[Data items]
□ □ □ □
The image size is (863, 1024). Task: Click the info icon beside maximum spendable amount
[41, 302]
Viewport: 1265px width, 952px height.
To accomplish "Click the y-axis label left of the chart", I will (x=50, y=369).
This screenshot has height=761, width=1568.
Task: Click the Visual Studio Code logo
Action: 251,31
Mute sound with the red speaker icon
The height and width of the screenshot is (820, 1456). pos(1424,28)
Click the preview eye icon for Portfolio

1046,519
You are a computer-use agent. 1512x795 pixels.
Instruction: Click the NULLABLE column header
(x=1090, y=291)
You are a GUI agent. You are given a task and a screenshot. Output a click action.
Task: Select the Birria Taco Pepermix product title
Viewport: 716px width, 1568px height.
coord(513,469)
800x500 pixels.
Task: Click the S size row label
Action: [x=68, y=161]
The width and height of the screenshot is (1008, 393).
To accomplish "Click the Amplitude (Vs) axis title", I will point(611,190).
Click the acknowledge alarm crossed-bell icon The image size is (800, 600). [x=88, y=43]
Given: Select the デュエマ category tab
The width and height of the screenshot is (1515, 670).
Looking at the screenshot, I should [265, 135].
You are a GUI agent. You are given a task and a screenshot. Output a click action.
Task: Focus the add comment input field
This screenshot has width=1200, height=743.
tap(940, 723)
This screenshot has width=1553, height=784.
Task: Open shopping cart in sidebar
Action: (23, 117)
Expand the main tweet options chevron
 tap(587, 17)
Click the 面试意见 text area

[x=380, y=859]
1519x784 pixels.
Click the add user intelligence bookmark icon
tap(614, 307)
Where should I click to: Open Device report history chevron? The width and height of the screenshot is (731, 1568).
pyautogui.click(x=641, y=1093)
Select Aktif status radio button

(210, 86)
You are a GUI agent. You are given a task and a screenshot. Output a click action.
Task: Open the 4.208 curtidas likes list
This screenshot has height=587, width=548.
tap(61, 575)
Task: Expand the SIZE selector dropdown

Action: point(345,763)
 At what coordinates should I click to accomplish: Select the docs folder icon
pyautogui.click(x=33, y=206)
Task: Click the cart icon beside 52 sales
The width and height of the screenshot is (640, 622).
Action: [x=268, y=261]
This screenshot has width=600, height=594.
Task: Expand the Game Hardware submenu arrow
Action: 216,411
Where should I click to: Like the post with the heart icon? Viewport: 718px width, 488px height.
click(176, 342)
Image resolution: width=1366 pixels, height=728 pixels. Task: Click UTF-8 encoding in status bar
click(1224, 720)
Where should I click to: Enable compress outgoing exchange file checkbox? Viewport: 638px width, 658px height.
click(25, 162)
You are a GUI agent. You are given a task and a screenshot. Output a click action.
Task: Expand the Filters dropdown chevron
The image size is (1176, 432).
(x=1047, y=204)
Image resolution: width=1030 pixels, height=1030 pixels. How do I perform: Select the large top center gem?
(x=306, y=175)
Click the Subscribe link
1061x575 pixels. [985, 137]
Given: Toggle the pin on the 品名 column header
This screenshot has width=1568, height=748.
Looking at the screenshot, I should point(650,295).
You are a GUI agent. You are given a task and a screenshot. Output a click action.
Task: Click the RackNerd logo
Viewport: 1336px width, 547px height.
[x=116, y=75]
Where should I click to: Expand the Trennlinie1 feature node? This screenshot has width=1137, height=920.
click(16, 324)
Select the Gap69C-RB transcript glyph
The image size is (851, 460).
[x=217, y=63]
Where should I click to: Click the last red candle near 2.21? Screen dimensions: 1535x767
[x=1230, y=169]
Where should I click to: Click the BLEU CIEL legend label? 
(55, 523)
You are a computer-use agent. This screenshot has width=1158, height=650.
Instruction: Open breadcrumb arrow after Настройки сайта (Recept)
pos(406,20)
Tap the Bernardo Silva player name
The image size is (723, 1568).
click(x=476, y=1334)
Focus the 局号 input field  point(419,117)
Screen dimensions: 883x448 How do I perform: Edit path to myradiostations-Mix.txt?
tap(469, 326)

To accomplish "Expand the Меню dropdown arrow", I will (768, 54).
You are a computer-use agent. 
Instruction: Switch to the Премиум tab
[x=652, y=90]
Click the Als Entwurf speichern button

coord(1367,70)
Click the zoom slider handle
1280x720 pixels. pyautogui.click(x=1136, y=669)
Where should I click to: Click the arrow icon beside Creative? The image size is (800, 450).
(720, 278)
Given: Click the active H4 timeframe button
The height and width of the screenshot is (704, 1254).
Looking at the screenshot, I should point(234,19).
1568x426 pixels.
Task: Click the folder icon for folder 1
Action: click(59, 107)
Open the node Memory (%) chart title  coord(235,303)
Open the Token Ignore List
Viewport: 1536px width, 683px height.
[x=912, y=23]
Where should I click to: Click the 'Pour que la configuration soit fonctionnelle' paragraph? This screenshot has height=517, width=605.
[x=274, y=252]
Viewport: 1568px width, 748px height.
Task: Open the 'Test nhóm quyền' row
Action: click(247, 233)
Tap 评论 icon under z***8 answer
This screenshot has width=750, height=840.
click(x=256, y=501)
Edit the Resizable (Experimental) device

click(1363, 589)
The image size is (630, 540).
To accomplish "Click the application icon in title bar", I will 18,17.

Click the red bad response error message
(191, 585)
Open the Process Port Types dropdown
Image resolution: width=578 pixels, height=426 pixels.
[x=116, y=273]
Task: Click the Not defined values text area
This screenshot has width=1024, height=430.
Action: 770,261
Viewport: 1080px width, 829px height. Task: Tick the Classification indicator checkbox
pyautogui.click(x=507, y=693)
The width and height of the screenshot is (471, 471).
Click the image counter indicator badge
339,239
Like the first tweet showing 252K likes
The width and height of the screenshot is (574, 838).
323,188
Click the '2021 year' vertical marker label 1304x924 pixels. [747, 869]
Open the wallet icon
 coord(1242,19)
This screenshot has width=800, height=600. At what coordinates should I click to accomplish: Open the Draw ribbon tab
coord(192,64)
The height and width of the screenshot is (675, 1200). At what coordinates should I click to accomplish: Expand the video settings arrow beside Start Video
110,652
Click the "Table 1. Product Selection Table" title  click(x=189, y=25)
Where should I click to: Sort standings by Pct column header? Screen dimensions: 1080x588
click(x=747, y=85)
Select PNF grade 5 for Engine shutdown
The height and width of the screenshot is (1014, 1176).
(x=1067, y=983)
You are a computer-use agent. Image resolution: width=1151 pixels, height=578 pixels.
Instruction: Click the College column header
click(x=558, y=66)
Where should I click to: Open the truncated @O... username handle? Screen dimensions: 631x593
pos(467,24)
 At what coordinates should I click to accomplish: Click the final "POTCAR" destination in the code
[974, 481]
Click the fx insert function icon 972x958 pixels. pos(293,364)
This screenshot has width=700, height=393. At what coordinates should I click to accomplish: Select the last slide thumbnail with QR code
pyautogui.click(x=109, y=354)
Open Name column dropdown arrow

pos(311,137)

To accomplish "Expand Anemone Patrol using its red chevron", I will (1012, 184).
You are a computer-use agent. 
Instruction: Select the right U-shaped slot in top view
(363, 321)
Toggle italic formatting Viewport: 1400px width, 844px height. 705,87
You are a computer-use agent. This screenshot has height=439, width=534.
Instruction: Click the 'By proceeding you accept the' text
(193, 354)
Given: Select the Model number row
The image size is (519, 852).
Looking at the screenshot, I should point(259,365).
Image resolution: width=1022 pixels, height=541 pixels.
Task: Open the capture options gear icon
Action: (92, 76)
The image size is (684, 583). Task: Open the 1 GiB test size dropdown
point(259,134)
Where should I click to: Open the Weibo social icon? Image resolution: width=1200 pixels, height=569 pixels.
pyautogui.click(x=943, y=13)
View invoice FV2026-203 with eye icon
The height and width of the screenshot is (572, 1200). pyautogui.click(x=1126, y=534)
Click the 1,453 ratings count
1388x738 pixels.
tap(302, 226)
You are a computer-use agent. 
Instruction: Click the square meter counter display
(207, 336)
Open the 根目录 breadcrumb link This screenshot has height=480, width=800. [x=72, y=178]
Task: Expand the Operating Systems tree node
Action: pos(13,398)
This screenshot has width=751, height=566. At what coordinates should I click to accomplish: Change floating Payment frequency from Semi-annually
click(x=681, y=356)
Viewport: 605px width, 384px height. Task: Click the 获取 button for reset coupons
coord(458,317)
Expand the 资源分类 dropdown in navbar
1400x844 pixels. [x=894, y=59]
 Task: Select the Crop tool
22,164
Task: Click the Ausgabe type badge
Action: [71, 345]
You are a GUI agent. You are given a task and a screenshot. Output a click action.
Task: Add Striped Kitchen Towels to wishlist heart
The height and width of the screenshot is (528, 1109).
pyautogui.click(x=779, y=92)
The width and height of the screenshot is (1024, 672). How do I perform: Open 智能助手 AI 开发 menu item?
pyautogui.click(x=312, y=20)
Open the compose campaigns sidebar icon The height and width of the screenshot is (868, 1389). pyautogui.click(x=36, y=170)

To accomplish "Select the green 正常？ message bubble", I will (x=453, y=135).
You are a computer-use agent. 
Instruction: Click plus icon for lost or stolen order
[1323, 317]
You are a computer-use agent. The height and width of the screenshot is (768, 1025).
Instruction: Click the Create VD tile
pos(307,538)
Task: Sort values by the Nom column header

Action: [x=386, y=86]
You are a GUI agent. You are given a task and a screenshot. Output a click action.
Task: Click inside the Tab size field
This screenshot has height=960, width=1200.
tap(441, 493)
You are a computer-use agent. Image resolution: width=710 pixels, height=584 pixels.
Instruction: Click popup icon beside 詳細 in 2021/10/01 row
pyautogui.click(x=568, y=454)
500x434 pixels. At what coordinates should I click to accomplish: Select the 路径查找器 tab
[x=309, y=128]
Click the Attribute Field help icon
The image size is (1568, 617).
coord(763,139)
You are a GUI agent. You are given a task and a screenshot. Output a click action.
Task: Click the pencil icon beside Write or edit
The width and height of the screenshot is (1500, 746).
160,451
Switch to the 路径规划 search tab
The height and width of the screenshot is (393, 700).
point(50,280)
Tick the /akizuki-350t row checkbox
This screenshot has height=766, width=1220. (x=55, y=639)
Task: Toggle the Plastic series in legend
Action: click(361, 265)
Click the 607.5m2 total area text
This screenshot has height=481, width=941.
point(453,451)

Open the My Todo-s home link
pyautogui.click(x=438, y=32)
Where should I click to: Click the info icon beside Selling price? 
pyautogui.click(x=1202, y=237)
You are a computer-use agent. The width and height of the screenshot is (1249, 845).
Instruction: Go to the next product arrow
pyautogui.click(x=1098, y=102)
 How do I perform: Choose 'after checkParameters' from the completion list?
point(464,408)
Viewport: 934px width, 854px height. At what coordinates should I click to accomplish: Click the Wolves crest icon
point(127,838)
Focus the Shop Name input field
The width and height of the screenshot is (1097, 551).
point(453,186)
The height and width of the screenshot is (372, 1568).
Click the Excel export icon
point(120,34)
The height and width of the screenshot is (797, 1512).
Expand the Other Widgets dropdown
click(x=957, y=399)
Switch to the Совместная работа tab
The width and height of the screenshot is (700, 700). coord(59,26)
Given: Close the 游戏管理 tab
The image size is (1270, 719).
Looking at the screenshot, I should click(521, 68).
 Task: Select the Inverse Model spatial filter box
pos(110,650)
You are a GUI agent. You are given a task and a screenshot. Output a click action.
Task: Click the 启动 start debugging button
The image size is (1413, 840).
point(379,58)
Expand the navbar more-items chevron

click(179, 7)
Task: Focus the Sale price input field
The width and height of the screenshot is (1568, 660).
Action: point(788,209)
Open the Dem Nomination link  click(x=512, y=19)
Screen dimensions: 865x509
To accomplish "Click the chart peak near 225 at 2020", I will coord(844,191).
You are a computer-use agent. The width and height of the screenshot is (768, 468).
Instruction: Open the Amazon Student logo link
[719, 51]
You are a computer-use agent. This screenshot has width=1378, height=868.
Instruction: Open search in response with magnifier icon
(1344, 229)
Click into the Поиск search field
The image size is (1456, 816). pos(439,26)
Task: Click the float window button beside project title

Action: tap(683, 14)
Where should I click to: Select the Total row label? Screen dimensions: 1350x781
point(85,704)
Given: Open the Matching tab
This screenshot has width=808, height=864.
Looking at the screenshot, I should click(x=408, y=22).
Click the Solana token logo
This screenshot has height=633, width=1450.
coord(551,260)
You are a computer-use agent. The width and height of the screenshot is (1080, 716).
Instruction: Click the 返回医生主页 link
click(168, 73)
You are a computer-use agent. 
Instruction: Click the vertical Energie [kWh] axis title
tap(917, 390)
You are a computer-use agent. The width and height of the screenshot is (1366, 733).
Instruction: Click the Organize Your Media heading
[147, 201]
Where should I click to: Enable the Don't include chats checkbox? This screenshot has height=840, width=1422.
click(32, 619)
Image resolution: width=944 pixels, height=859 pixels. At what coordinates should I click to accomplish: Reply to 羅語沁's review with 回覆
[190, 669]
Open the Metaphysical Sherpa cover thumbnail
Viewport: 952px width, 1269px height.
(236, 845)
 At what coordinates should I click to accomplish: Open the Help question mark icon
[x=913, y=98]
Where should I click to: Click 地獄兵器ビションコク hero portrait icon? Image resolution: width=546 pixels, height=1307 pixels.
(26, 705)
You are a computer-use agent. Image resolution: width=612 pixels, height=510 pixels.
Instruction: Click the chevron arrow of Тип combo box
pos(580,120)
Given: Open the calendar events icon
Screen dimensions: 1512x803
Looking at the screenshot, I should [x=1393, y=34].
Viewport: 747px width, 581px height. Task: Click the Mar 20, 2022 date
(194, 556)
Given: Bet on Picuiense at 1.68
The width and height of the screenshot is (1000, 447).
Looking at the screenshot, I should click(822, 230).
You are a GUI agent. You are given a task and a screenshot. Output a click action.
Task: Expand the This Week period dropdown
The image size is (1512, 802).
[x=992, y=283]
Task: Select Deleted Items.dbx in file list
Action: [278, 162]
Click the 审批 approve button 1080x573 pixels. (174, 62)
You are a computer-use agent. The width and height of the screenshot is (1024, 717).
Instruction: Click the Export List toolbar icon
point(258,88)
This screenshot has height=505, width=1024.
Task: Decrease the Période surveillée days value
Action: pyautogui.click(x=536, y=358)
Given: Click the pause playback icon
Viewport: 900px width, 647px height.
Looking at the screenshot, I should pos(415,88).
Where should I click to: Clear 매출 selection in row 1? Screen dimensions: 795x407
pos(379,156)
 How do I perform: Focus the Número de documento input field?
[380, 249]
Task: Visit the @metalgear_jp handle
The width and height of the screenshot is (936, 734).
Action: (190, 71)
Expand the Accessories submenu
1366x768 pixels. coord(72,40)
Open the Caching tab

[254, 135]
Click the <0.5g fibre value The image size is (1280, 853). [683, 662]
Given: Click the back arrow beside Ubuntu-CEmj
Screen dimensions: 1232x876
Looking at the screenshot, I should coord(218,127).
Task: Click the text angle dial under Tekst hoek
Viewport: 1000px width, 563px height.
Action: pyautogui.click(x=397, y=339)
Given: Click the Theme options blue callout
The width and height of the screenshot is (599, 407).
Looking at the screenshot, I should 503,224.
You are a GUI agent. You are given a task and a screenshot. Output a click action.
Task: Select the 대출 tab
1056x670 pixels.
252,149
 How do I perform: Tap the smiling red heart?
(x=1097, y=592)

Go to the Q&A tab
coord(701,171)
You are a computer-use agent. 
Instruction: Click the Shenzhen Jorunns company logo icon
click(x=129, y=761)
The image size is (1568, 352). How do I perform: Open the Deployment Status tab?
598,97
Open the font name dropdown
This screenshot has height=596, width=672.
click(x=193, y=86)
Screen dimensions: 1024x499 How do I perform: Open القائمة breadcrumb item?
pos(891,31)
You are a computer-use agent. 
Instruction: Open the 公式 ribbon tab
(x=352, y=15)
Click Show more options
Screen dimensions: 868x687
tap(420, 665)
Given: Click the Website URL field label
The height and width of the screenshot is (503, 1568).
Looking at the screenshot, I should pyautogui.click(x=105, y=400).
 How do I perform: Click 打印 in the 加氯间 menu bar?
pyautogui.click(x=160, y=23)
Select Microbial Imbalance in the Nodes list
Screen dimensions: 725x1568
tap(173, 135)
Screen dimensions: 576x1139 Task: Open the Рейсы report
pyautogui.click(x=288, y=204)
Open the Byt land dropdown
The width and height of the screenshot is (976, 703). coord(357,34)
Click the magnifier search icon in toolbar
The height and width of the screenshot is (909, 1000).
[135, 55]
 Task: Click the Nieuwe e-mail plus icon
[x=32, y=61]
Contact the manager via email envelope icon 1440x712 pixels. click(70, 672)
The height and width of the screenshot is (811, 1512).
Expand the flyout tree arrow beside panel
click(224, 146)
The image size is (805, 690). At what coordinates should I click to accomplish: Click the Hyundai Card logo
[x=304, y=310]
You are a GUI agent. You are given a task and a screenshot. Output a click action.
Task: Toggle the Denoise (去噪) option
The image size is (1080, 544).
□ □ □ □
- WHAT THE TASK REQUIRES -
For every line above with the word "under" in it, make a copy.

- WRITTEN SOLUTION -
Tap 评论 icon under z***8 answer
Task: Click the text angle dial under Tekst hoek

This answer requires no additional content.